Reflections on a failed busing plan directly from a front-row seat

Forty years ago, shortly before forced busing went into effect, I was a new judge appointed to Dorchester District Court. Since much of the anger and violence associated with that ill-conceived “solution” to segregated Boston schools spilled into the courts, I had a front-row seat from which to view its effects.

I understood that racial housing patterns had resulted in “de facto” segregated, underperforming schools and the federal courts had a mandate to do something about it. The problem was how to devise a solution that would cause the least disruption while improving education at a reasonable cost, in all a formidable undertaking. What happened, instead, was a plan that did not adequately take into consideration its effect on those who would be impacted.

In every respect, the solution imposed on the city failed to meet those objectives. When children become the instruments to achieve social change, any plan is bound to generate fear and apprehension, not only among the children but also among their parents. The wholesale movement of children, black and white, from neighborhood schools to schools miles away from home caused major disruptions.

Many parents left the city, some put their children in private schools, and others protested, often loudly. The burden of forced busing fell on those families that did not have the financial resources to escape. Black children and their parents were terrified and angry at the sight of white protesters hurling insults at and blocking buses full of frightened students. Violence spilled over into the neighborhoods with an upsurge of racial enmity, much of it not directly related to protests but to the underlying animosity it generated. Race relations in the city were set back decades.

Busing proved to be enormously disruptive. Did it ultimately solve the problem? No! The schools remained largely segregated, their overall performance did not improve, and funds that could have been invested in underperforming schools were spent on transportation. Imagine the improvements that could have been made if the millions invested in busing over the years had gone to education.

The well-intentioned planners who fashioned the remedy failed because they did not understand the human dimensions of the problem. Their solution was a statistical formula based on the assumption that integrated schools would foster better education for all. They failed to anticipate or understand the consequences. But what alternatives did they have?

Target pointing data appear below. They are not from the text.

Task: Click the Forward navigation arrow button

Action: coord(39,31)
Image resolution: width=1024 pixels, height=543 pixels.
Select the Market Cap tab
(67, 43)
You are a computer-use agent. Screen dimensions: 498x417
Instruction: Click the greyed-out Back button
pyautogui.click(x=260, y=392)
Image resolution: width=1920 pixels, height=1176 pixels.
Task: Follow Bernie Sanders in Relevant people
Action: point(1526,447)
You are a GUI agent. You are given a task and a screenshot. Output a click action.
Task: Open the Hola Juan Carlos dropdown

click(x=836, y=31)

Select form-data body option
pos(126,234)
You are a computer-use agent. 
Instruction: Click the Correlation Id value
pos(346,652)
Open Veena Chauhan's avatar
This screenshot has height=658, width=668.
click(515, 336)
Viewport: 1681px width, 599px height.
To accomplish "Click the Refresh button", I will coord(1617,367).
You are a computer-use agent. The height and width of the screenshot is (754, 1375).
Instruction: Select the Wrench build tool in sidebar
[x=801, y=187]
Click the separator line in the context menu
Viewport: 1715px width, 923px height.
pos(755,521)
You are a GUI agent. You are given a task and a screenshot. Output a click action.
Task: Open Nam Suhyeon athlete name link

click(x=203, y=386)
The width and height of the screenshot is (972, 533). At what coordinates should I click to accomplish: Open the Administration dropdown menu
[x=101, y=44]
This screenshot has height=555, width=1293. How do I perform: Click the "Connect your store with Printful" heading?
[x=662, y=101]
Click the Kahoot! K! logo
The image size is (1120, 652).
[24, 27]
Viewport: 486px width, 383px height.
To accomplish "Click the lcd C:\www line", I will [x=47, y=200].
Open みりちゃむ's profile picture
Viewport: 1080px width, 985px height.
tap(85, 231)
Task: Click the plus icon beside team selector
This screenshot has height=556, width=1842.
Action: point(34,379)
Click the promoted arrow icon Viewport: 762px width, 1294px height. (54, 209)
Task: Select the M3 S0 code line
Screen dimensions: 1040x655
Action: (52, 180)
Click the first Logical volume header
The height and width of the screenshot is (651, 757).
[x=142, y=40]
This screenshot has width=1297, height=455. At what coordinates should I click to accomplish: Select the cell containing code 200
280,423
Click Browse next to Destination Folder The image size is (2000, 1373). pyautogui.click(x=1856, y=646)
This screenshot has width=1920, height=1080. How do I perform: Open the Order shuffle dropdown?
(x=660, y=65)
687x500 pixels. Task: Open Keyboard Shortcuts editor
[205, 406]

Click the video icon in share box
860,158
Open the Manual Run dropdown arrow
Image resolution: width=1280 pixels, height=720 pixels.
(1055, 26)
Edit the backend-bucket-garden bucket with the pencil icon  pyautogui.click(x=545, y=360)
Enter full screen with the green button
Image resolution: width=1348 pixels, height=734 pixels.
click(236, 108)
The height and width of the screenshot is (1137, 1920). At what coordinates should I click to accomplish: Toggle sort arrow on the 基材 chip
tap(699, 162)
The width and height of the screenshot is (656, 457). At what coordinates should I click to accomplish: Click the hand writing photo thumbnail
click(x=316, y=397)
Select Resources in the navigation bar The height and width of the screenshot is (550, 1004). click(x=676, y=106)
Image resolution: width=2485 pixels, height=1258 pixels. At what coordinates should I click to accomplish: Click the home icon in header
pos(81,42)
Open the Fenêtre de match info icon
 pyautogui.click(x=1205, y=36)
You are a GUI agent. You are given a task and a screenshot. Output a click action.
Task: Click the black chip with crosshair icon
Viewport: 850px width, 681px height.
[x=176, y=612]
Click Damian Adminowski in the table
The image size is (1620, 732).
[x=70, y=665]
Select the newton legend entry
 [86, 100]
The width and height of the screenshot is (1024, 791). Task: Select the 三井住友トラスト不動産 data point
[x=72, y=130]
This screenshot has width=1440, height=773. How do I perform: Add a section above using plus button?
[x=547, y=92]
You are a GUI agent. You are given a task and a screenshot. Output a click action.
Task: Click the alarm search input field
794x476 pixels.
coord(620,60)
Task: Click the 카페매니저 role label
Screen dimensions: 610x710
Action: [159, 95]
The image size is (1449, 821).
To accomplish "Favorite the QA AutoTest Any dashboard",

They could have fashioned a plan that put greater resources into underperforming segregated schools. They could have created incentives and developed quality magnet schools to encourage parents to voluntarily participate. They could have strengthened the Metco program and even subsidized the movement of minority families willing to relocate in the suburbs. School segregation in the city was, after all, more a housing problem than a neighborhood school problem.

By overlooking the historical importance of neighborhood schools and their connection to families, the experts imposed an unworkable solution. Coming on the heels of another failure, the Vietnam War, it was a further example of how the “best and brightest” can get it wrong.

Like Vietnam, the policy objectives were not achieved despite great cost in money, anguish, and pain. Some problems do not lend themselves to easy fixes. To act precipitously often makes them worse. Patient, incremental prodding toward a reasonable objective takes more time but it can be more effective.

James W. Dolan is a retired Dorchester District Court judge who now practices law.